POZNAN, Poland (Reuters) - Climate negotiators meeting in Poznan, Poland on Thursday drafted measures to speed up U.N. approval of carbon offset projects, drawing support from carbon traders.
Under Kyoto Protocol rules rich countries can lay off their greenhouse gas emissions and meet their climate targets by funding cuts in developing nations.
But developers of emissions-cutting projects under that scheme, called the clean development mechanism (CDM), complain that it is creaking because of excessive red tape.
The complete process of approval of offsets takes over 2 years now compared to 12-18 months in 2007, say project developers. One bottleneck is project registration by a vetting panel called the executive board (EB).
“(We request) the EB to establish timelines for each of its procedures, (and) to continue to streamline the registration and issuance processes ... by assessing existing timelines,” a statement read, drafted by delegates at the U.N. climate talks in Poland.
The statement still has to be signed off by some 100 environment ministers attending the December 1-12 talks, which are pushing for a new climate treaty meant to be agreed next year and to replace Kyoto after 2012.
The statement also required “the executive board as early as possible in 2009 ... to further substantiate decisions and ... summarize systemically the major issues that trigger a request for review.”
Requests for review refer to cases where the EB demands that project developers give more detail on a project application.
“We’ve consistently had more than 50 percent requests for review,” said Marc Stuart, co-founder of project developers EcoSecurities, adding that could add three to four months per review.
Each month of delay cost a project about 2 percent of its total expected offsets, called certified emission reductions (CERs), through 2012, he added.

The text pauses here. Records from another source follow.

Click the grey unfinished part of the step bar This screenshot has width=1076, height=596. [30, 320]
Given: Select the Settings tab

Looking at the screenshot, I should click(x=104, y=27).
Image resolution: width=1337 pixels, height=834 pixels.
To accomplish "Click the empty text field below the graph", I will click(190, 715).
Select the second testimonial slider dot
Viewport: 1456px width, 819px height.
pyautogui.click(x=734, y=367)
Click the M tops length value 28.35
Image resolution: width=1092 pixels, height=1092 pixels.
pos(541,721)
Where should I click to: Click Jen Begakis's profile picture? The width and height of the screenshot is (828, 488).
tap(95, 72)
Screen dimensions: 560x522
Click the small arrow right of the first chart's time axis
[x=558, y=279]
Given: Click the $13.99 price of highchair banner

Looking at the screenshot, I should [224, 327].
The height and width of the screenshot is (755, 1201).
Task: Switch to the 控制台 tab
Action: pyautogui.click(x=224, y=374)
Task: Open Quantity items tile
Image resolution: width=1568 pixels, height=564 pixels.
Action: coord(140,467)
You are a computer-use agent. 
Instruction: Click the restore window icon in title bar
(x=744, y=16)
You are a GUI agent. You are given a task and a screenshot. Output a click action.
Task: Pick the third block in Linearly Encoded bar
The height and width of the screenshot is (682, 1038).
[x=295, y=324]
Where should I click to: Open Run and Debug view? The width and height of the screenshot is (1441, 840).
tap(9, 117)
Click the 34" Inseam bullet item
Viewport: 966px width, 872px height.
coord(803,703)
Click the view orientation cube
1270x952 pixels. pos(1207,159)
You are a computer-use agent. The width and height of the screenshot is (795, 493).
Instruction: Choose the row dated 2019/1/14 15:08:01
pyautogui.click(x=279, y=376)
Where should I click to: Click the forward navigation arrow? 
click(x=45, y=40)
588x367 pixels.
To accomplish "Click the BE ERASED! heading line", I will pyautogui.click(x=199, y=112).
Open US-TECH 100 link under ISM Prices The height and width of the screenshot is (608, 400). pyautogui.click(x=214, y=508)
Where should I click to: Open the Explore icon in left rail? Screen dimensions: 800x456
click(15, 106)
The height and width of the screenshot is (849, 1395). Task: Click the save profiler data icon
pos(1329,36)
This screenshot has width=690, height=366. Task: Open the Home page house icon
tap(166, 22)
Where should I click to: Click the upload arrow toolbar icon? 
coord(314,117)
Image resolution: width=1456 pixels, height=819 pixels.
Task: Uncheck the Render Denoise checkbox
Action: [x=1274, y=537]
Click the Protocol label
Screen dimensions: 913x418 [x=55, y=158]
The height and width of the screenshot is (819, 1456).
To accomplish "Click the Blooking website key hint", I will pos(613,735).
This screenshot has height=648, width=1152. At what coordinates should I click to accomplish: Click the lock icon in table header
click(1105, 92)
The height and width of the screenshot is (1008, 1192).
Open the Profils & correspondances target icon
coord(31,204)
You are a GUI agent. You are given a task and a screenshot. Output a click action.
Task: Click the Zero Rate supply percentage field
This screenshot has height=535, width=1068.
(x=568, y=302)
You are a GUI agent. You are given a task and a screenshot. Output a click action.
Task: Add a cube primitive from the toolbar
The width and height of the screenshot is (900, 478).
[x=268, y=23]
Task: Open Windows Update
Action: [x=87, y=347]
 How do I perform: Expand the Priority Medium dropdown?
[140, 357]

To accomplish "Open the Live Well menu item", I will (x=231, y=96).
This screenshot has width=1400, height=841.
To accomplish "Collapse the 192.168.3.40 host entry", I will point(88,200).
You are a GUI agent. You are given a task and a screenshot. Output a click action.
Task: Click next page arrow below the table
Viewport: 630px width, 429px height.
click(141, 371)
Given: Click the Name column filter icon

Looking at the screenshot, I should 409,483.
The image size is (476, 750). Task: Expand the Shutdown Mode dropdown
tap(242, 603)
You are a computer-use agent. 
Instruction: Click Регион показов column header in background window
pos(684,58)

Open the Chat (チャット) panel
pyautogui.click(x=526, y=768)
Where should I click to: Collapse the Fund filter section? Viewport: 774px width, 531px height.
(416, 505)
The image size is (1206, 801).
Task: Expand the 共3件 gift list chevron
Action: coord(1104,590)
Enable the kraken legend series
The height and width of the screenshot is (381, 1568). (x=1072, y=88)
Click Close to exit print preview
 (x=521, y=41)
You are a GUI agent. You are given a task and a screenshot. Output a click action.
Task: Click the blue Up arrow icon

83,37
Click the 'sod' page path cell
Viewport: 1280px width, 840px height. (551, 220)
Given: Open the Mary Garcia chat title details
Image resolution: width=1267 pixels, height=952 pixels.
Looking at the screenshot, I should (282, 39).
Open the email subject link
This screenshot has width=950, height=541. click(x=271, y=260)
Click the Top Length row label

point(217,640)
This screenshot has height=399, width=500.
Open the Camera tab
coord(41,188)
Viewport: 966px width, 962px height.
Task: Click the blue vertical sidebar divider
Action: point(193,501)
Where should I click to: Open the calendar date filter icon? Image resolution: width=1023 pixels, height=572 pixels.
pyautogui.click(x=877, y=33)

“We’re seeing the development of a bit of a culture of accountability. Overall this is reasonably good guidance,” he said.
The United Nations Environment Program (UNEP) said in Poznan earlier on Thursday that it expected over 8,000 CDM projects either to be up and running or in the pipeline by 2012, generating financial flows of between $25 billion to $30 billion to developing countries.
That calculation was based on the CDM generating an estimated 1.6 billion of CERs worth $20 each.